Melrose's $100M+ Debt Exclusion Question Heads to City Council for Debate
Brodeur's $94M proposal differs from the $130M recommendation issued by his Public Safety Building Committee. Who will the council side with, and how should voters react this November?
This week, the Melrose City Council begins deliberating on a potential ballot question that will determine the future of the city’s police and fire stations, and which will have major ramifications for taxpayers for the next 30 years. Should the council come to a consensus by October 2nd on what, exactly, should be submitted to voters for approval, the question would then appear on the ballot for the upcoming general election on November 7th. As of today, the language before the council — submitted by Mayor Brodeur earlier this month — would ask voters to allow the city to borrow approximately $94M for the following purposes:
A full gut renovation of the Central Fire Headquarters, on Main Street, plus a “lobby” addition off the back side.
Demolition of the “Melrose Highlands” fire station on Tremont Street, and a full construction of a new, two-story station on that site.
Demolition of the Ripley School building, on Lebanon Street, followed by the creation of a brand-new two-story police headquarters on the lot.

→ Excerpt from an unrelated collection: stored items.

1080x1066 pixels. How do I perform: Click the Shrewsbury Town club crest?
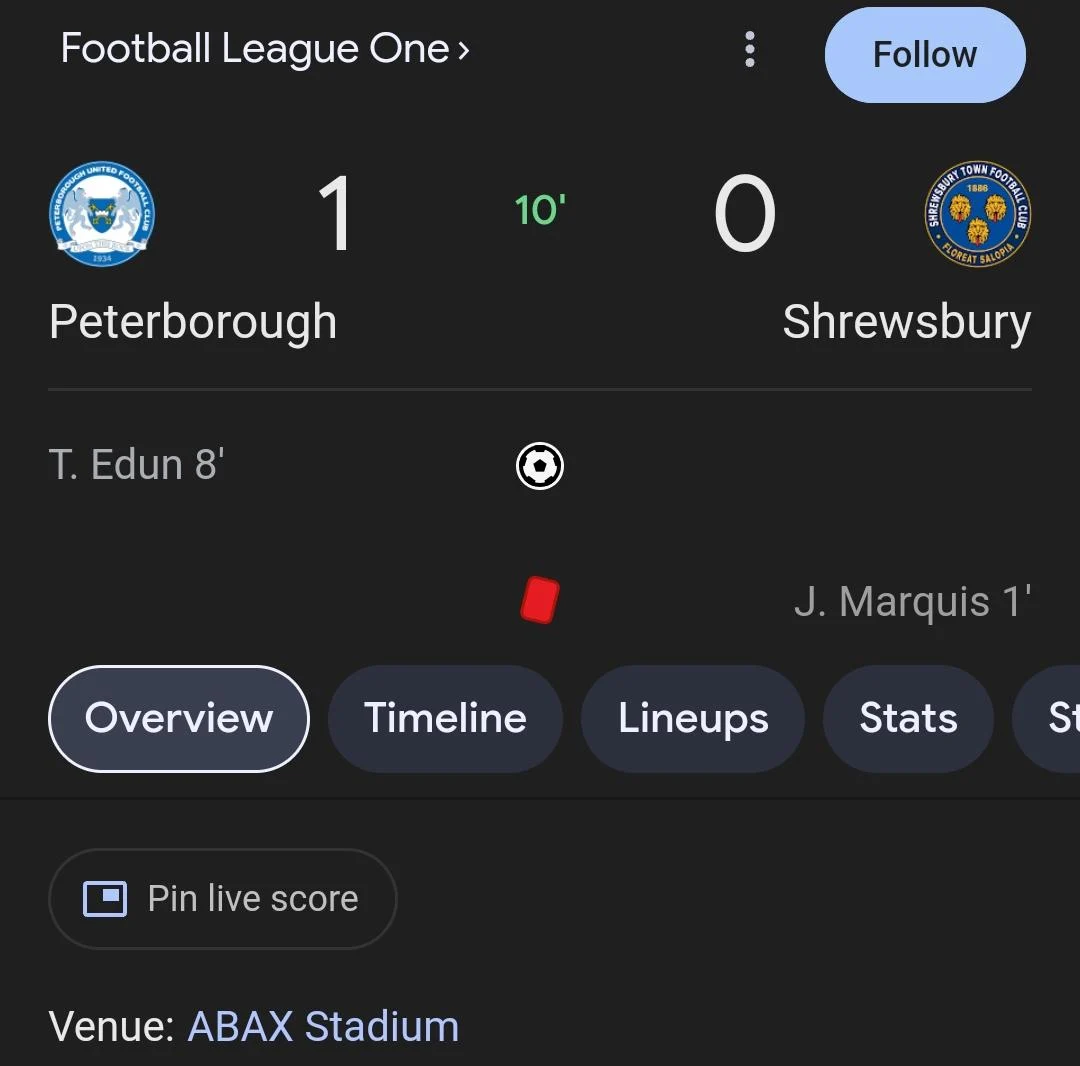[x=977, y=214]
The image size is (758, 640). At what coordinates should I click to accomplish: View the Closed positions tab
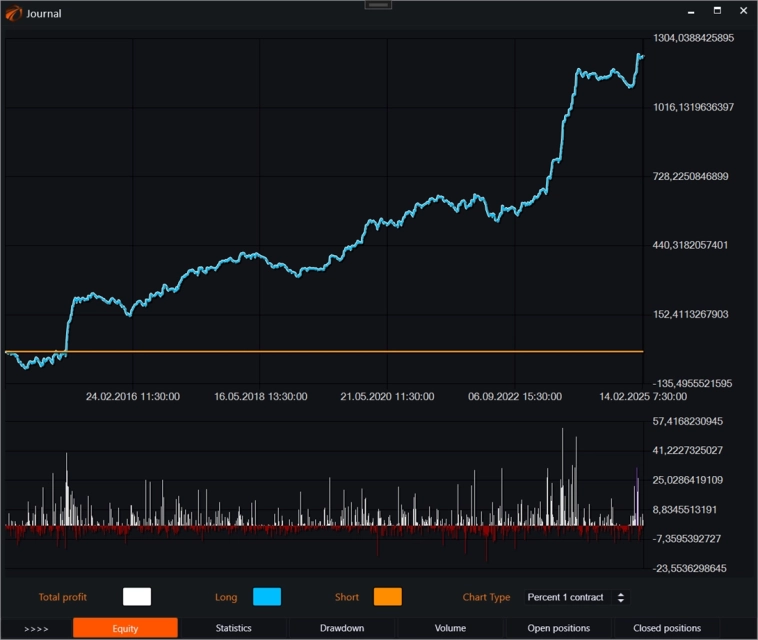[x=667, y=628]
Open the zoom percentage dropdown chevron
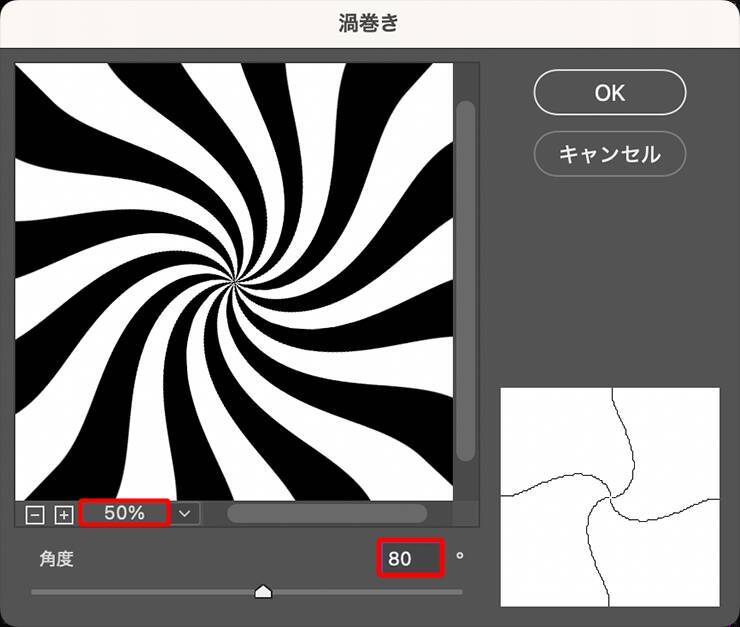Image resolution: width=740 pixels, height=627 pixels. (x=186, y=513)
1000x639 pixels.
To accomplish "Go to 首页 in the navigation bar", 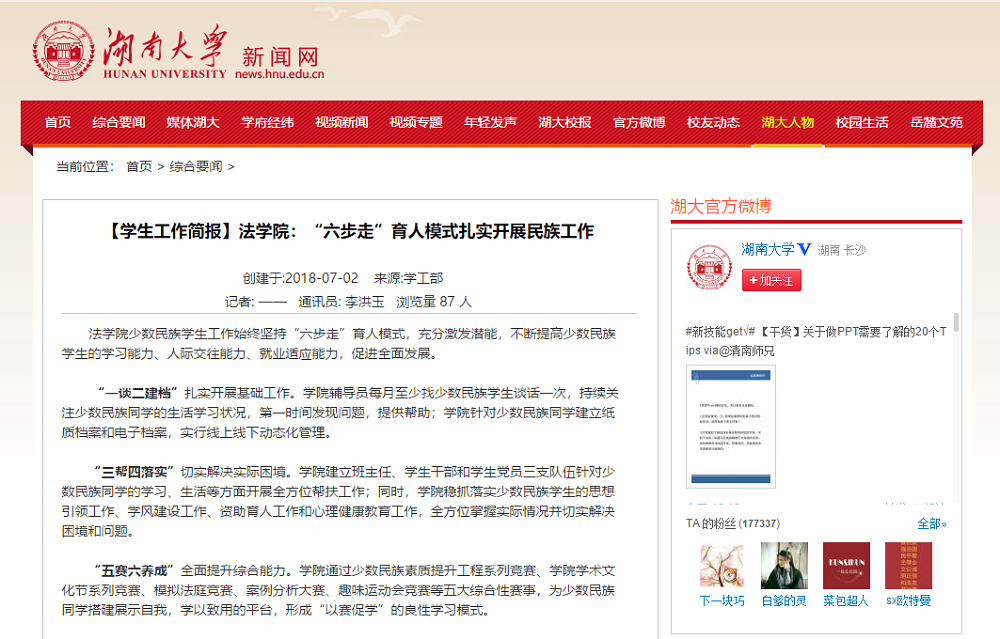I will coord(58,122).
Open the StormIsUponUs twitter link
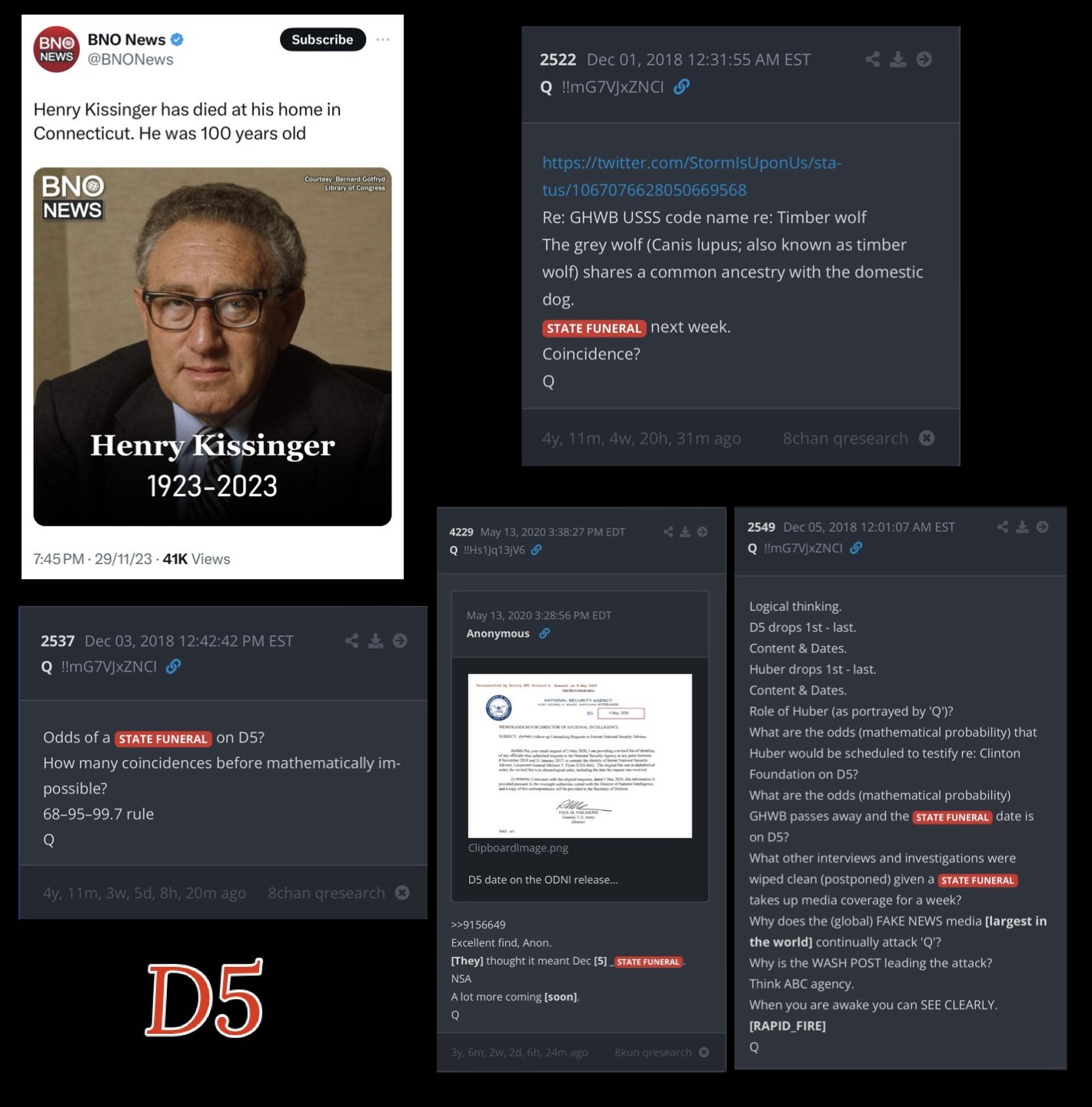The width and height of the screenshot is (1092, 1107). (x=691, y=176)
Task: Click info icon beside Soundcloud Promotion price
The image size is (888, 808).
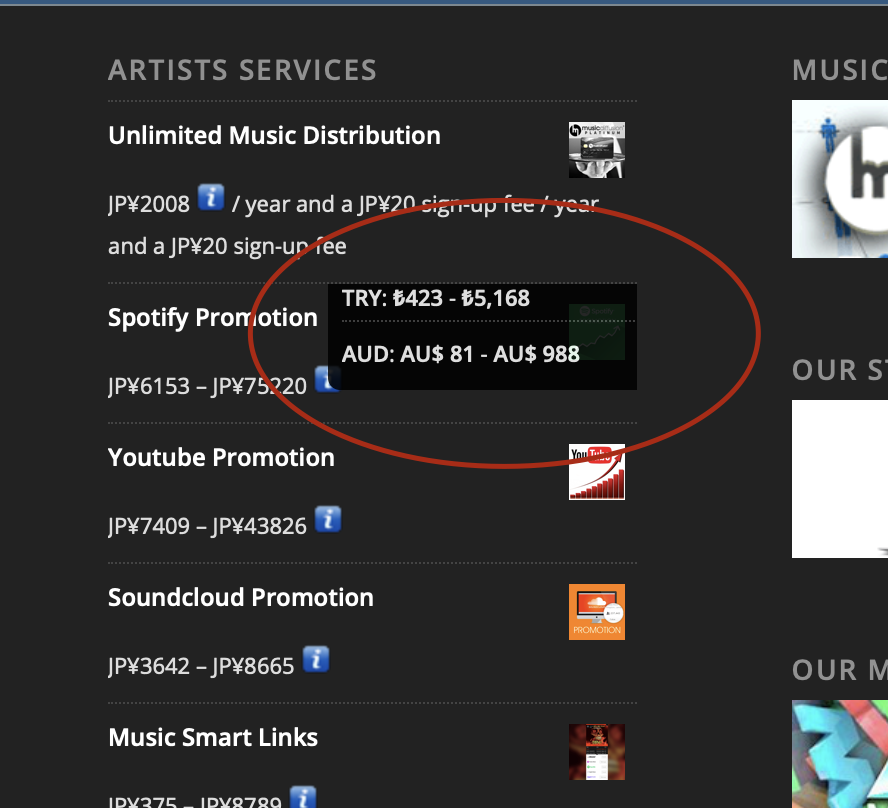Action: 315,659
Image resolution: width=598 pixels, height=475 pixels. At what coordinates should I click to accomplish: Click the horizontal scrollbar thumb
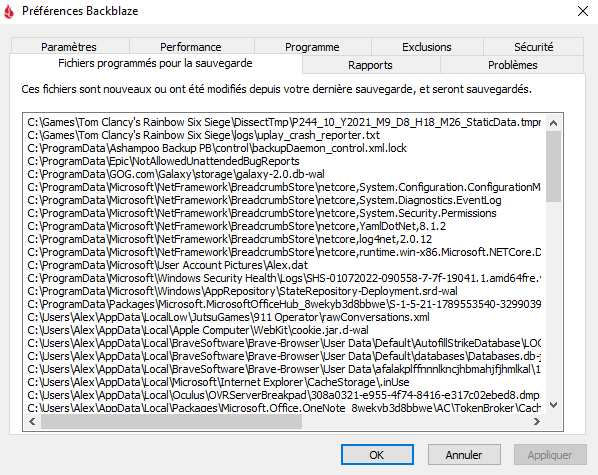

Brodeur’s proposal is a scaled-back version of the one recommended last month by his Melrose Public Safety Building Committee, which also included the demolition of the “East Side” station on East Foster and the construction of a new two-story firehouse on site. That full plan would have carried a price tag of approximately $875 per year for voters, but even under Brodeur’s smaller proposal, the ask is significant: approximately $650 annually per household, per the city’s latest figures. This is in many ways a remarkable turn of events for a city which, just five years ago, didn’t think voters would approve a plan that exceeded $215 per household. Mayor Brodeur, who has in some ways been unfairly maligned for a problem he inherited, deserves credit for using his term in office to try and finally force the city’s taxpayers — and Councilors — to step up and deal with a problem they have ignored for decades. Will it work?
The stakes are high
There is no debating the reality that the city’s public safety buildings have been in dire need of replacement for years. Brodeur’s group is not the first to study the problem, but the proposal on the table represents by far the most consequential effort yet at doing something about it. Prior to the current effort, a separate committee working under Mayor Dolan in 2017 also substantially fleshed out a (smaller) replacement proposal, but their work fizzled when Dolan left the city to take a job elsewhere. That group, which was much more explicitly cost-focused, debated a large array of options but still struggled to come in under their target of $215 per household.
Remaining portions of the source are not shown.